• [The problem]: Look through the listing below, and wherever a line has the string "computer", copy it.

• [Material provided]:
====

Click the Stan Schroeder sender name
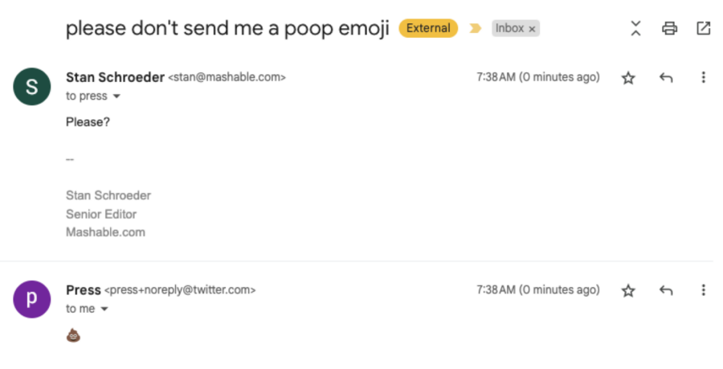The height and width of the screenshot is (369, 723). click(x=115, y=77)
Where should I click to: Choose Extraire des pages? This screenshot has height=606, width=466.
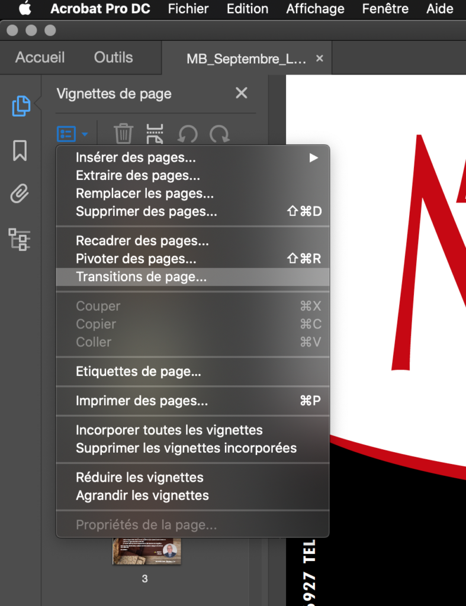(x=138, y=176)
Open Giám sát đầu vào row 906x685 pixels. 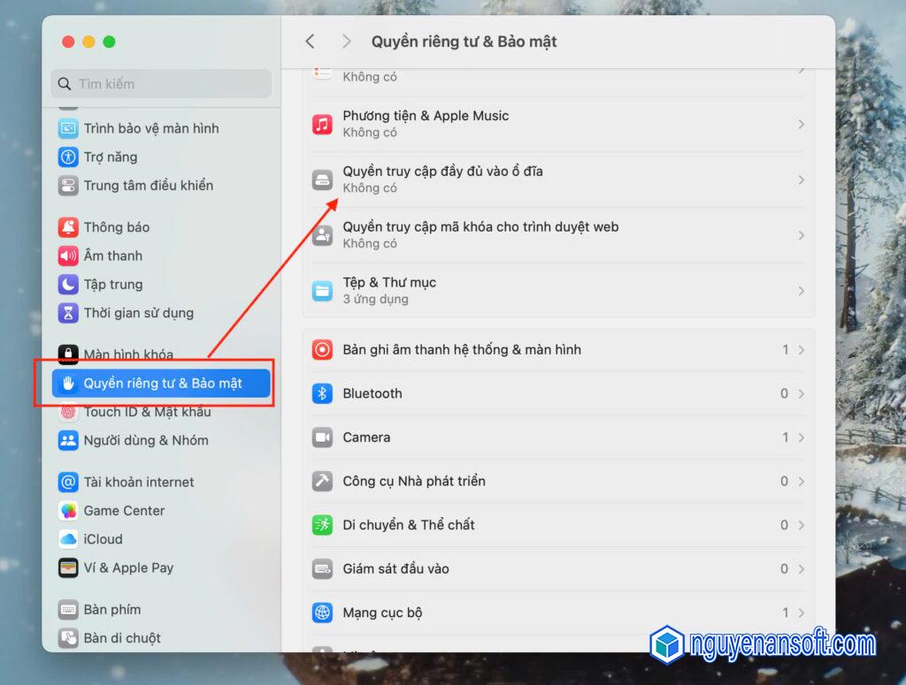coord(395,569)
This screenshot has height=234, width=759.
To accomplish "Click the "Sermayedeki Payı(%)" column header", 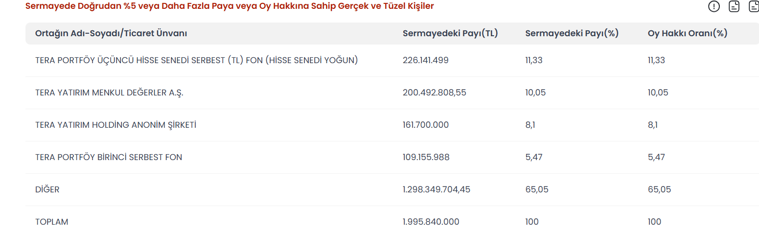I will pos(572,33).
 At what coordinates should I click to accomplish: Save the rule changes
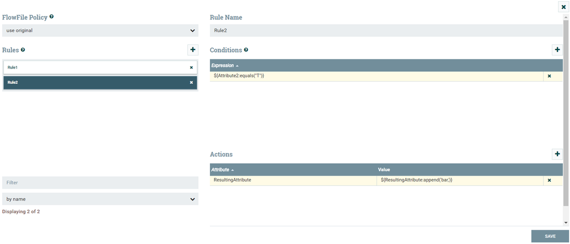pyautogui.click(x=550, y=236)
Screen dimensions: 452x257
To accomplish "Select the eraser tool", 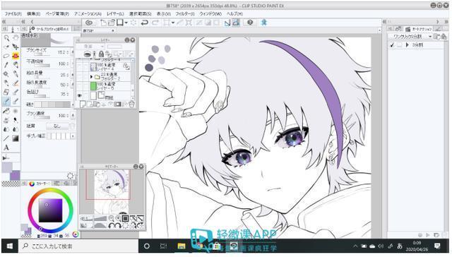I will pos(6,92).
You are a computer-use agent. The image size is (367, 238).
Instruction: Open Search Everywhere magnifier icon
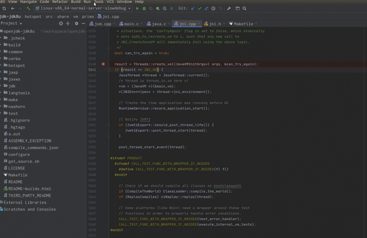tap(244, 8)
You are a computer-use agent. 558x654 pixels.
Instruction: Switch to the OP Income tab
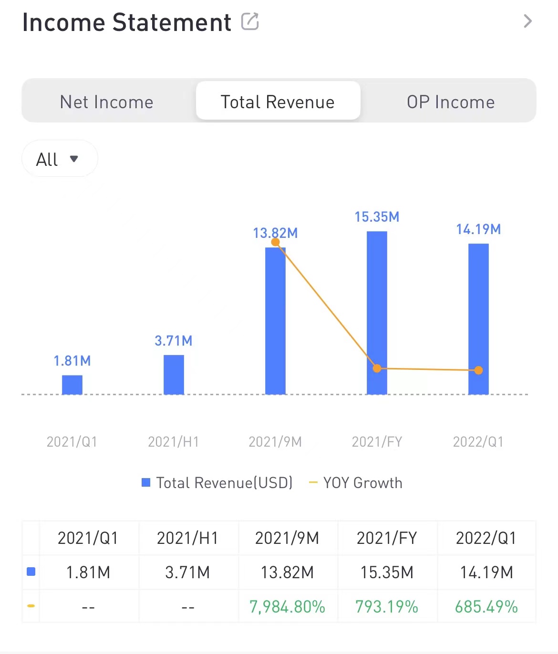[450, 102]
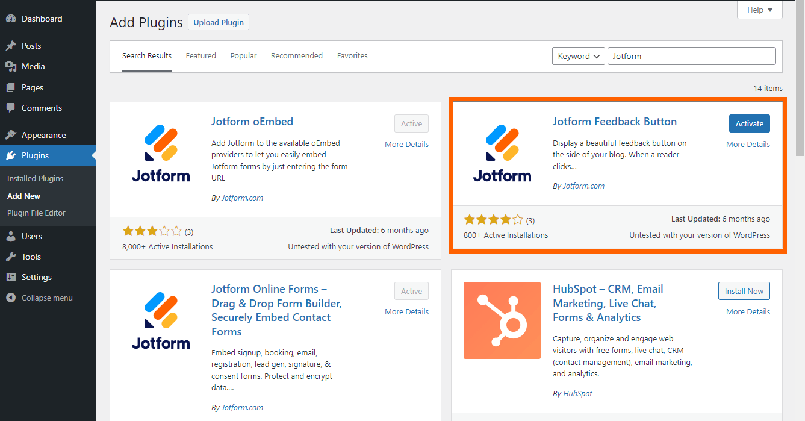Click the Tools wrench icon
805x421 pixels.
coord(11,257)
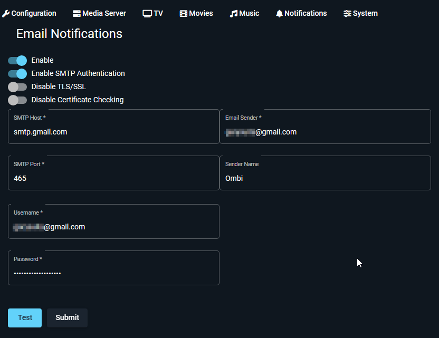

====

• [Exercise answer]:
You are a computer-use agent. The image size is (367, 238).
You are a computer-use agent. 558x654 pixels.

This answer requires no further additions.